> INPUT DATA

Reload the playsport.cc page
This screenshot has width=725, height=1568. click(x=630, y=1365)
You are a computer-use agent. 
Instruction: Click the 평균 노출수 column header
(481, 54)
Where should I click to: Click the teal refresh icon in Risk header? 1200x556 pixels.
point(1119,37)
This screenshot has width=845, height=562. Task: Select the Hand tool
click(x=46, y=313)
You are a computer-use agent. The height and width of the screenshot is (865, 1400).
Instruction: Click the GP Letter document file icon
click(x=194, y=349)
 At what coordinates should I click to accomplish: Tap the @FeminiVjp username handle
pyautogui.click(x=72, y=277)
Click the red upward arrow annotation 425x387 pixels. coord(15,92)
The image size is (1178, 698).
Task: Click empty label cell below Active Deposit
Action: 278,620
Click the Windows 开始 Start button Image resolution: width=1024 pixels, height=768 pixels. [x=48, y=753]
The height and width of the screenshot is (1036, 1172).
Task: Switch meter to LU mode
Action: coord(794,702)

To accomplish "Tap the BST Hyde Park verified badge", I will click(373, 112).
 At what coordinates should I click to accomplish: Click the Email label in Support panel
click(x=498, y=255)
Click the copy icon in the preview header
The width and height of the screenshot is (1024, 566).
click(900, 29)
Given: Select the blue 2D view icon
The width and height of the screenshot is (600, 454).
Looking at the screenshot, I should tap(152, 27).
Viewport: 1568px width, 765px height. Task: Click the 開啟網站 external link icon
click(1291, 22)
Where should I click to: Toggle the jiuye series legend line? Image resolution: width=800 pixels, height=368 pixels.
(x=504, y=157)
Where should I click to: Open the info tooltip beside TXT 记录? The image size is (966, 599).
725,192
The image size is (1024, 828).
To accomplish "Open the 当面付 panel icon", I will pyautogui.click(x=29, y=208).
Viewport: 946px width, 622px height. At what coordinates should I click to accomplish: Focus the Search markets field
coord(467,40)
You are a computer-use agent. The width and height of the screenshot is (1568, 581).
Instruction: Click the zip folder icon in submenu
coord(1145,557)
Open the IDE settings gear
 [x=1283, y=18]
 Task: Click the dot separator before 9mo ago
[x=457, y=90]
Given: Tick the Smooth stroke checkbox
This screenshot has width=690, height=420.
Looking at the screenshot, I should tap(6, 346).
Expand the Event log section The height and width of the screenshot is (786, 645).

> HOW TO COMPLETE THIS TASK
Would you please copy the lines above, from the one holding "At what coordinates should I click to accomplish: Click" through the last, and nothing else?

> SOLVED EXERCISE
 At what coordinates should I click to accomplish: Click the Email label in Support panel
click(x=498, y=255)
Click the copy icon in the preview header
The width and height of the screenshot is (1024, 566).
click(900, 29)
Given: Select the blue 2D view icon
The width and height of the screenshot is (600, 454).
Looking at the screenshot, I should tap(152, 27).
Viewport: 1568px width, 765px height. Task: Click the 開啟網站 external link icon
click(1291, 22)
Where should I click to: Toggle the jiuye series legend line? Image resolution: width=800 pixels, height=368 pixels.
(x=504, y=157)
Where should I click to: Open the info tooltip beside TXT 记录? The image size is (966, 599).
725,192
The image size is (1024, 828).
To accomplish "Open the 当面付 panel icon", I will pyautogui.click(x=29, y=208).
Viewport: 946px width, 622px height. At what coordinates should I click to accomplish: Focus the Search markets field
coord(467,40)
You are a computer-use agent. The width and height of the screenshot is (1568, 581).
Instruction: Click the zip folder icon in submenu
coord(1145,557)
Open the IDE settings gear
 [x=1283, y=18]
 Task: Click the dot separator before 9mo ago
[x=457, y=90]
Given: Tick the Smooth stroke checkbox
This screenshot has width=690, height=420.
Looking at the screenshot, I should tap(6, 346).
Expand the Event log section The height and width of the screenshot is (786, 645).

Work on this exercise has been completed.